A couple in their early 60s reviews their retirement savings together. SmartAsset and Yahoo Finance may earn commission through links. By your early 60s, attention to finances is crucial, including decisions on investment structure, risk tolerance, income needs, and tax planning. Consider switching to a Roth portfolio to potentially save on taxes in retirement.

For working households with existing savings, options include contributing to a Roth account or converting a pre-tax 401(k) into a Roth portfolio entirely. Pivoting contributions means diverting savings to a Roth portfolio, considering the limits on Roth IRA contributions. Roth conversion involves moving money from a pre-tax account to a Roth IRA.

Having a Roth account means paying income taxes on money before it goes in. By 59 ½, no income taxes are paid on withdrawals. Roth accounts avoid required minimum distributions and allow untaxed returns over time.
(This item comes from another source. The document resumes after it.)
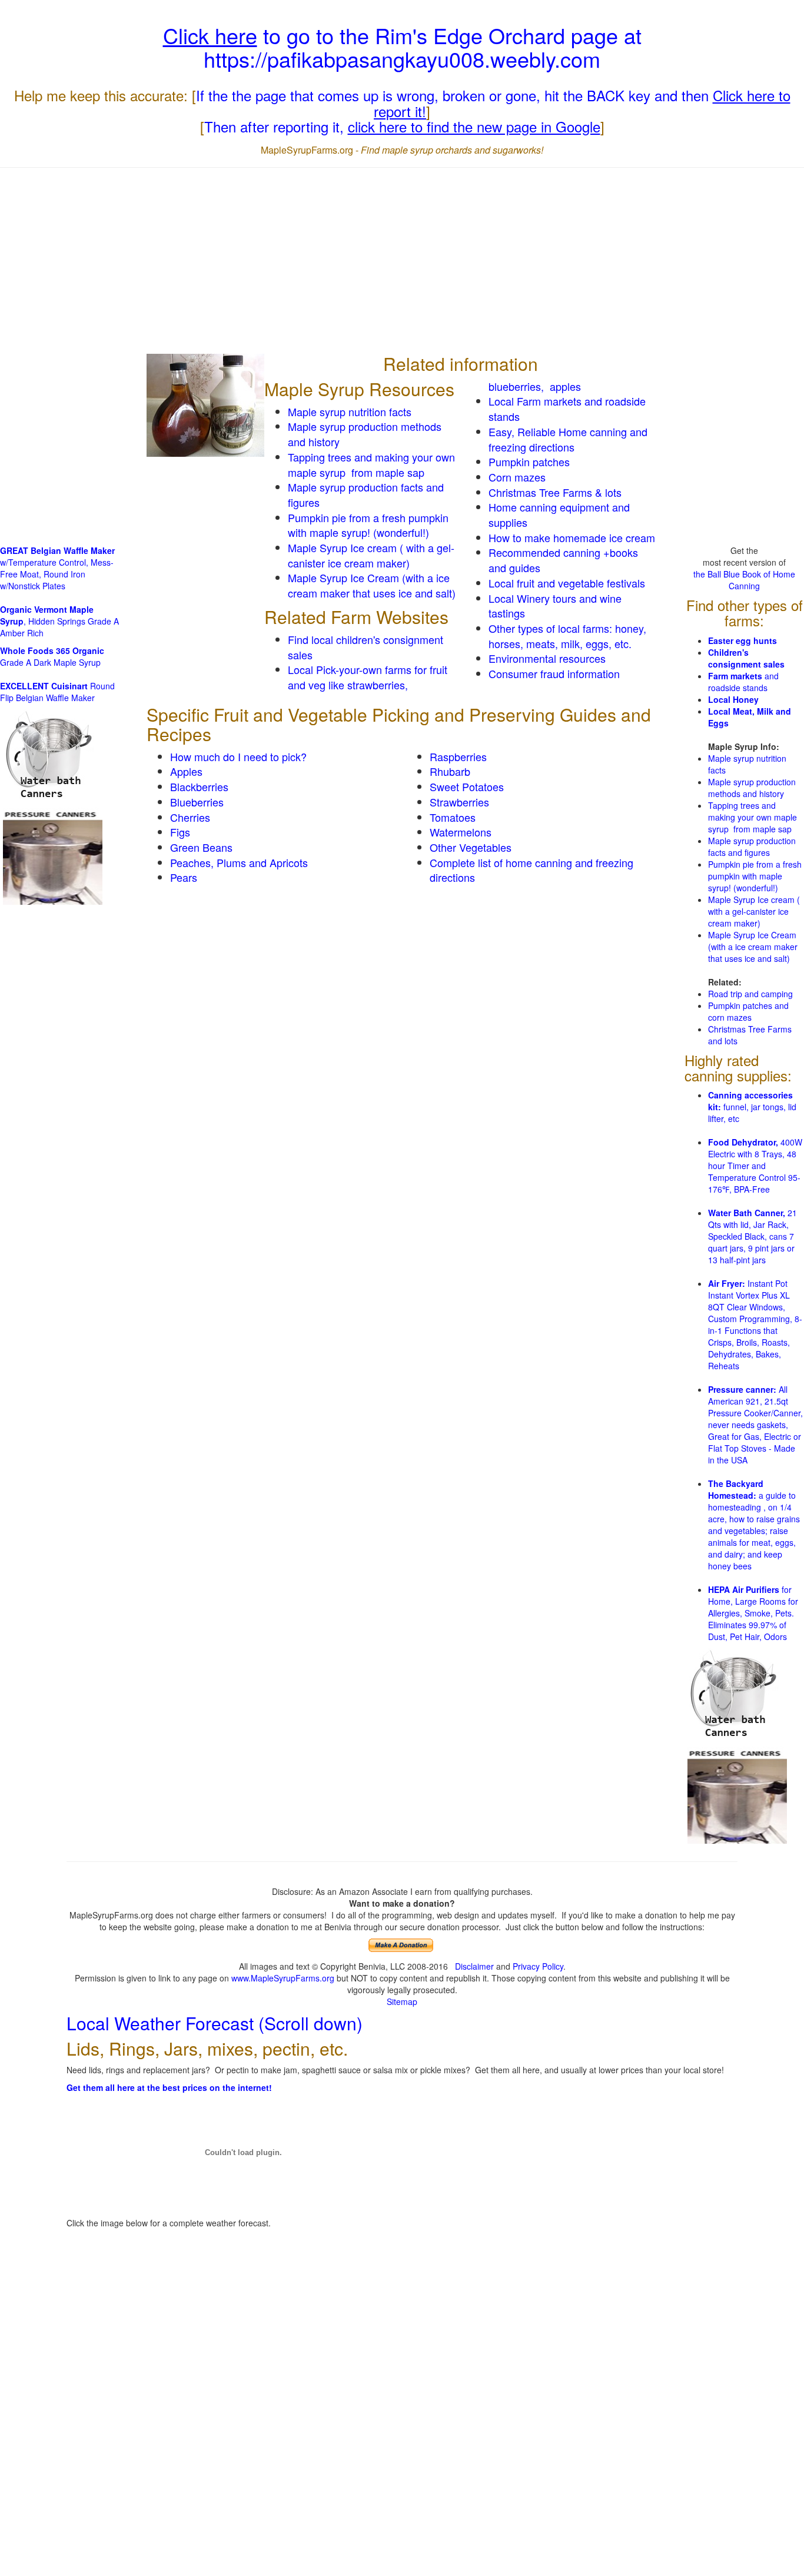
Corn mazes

Roth contributions are valuable if you pay less taxes now than in retirement, while pre-tax accounts are beneficial if you pay higher taxes currently.

A husband and wife in their early 60s consider the value of pre-tax accounts vs. Roth accounts with $1.6 million in 401(k)s. The decision depends on expected taxes in retirement and current tax rates. Roth accounts are more valuable as they grow over time and may benefit those with lower current tax rates.

For households approaching retirement, Roth contributions are most valuable if you pay less in taxes now than in retirement. Seek a financial advisor to help with retirement planning and managing Roth accounts. Consider different Roth IRA providers for services and guidance. An emergency fund should be kept liquid for unexpected expenses.